> What to work on: Could you redo the listing from the line containing "Toggle sort arrows" through the end, replacing "Status" with "Priority" and keeping everything else the same? Leave the pictures out of your answer.
● ● ● ● ●
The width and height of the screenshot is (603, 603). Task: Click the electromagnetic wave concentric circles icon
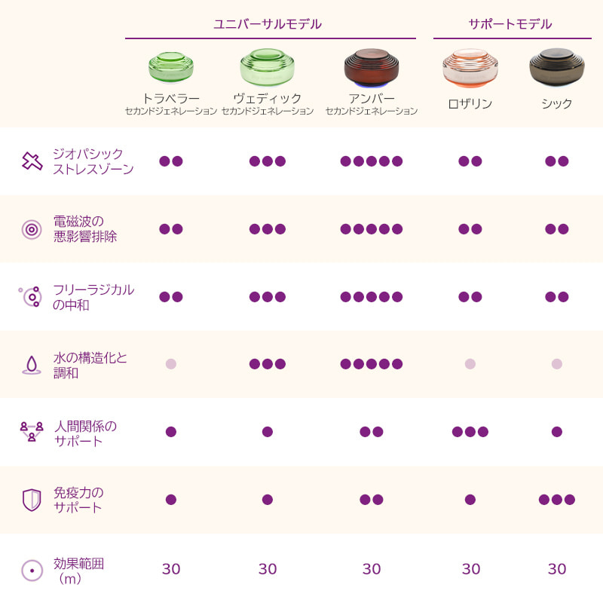point(32,229)
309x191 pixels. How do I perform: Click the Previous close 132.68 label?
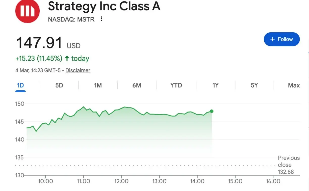(289, 165)

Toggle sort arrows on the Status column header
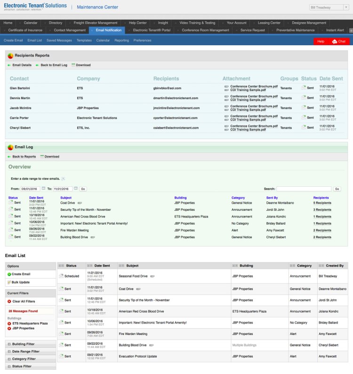click(61, 266)
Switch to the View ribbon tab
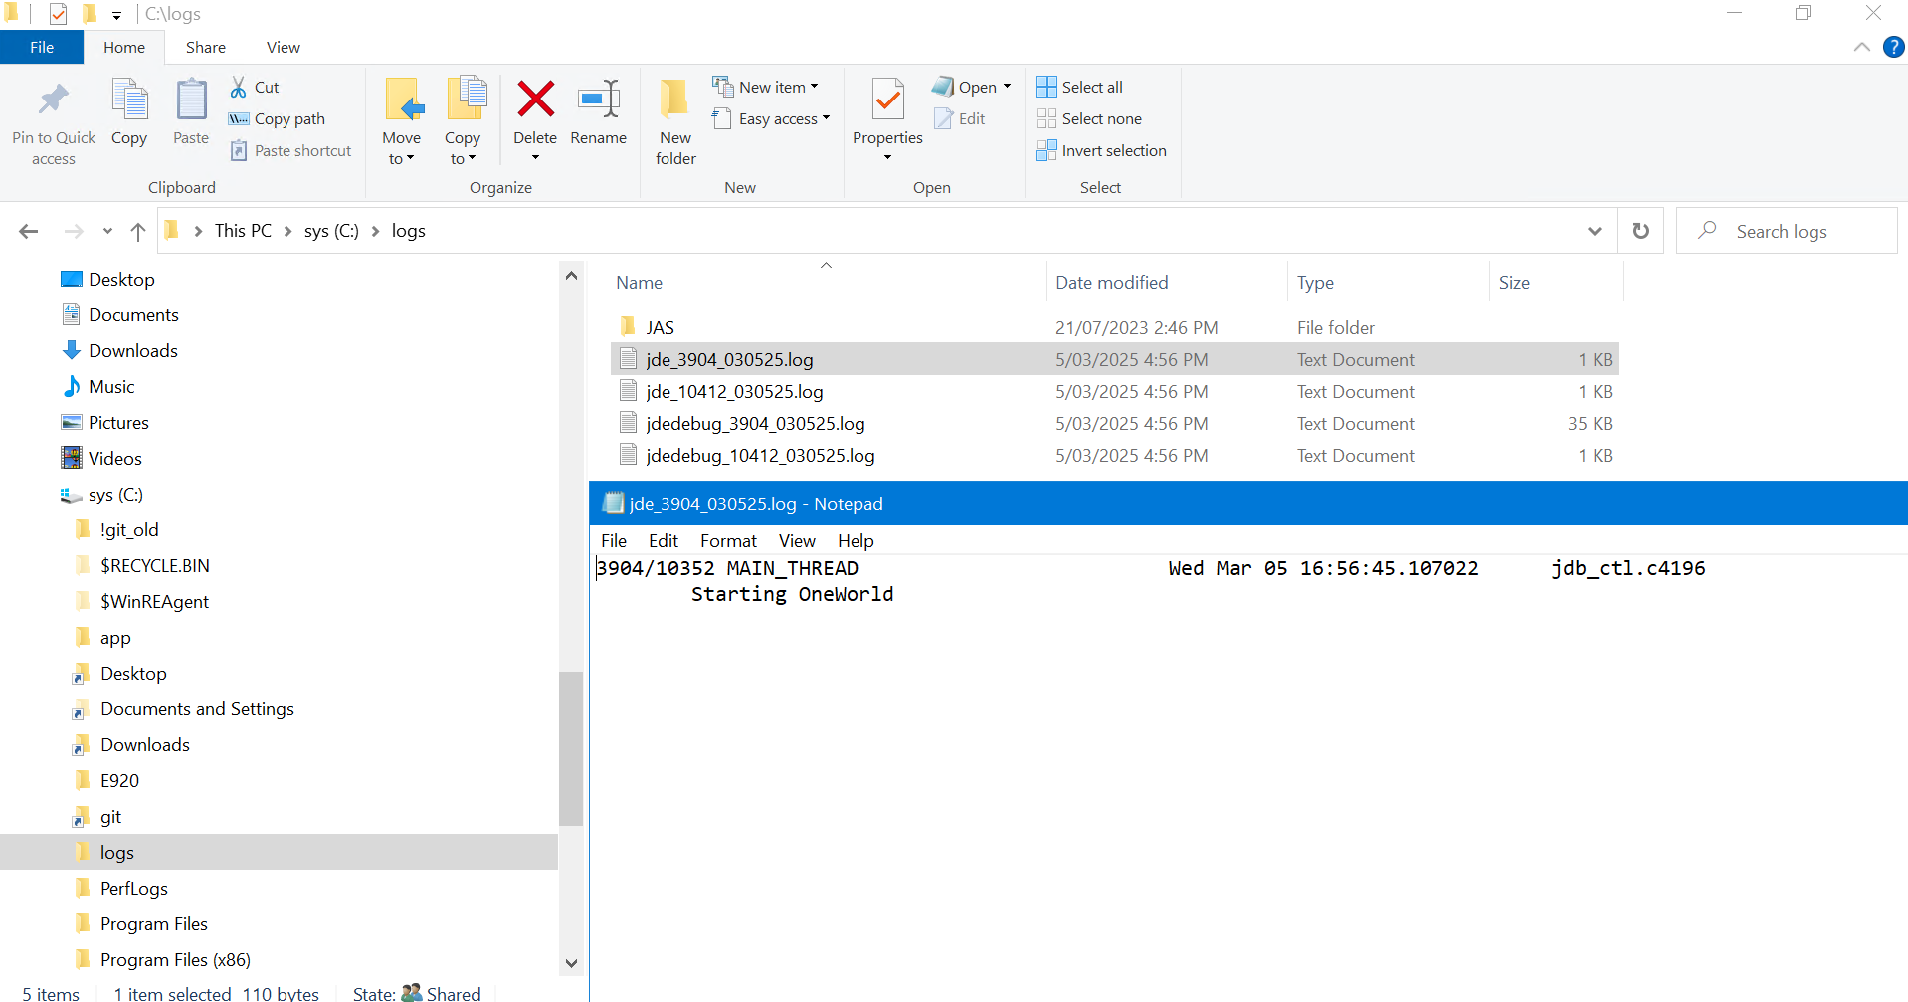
● ● ● ● ●
> Completed task:
Toggle sort arrows on the Priority column header
click(61, 266)
Switch to the View ribbon tab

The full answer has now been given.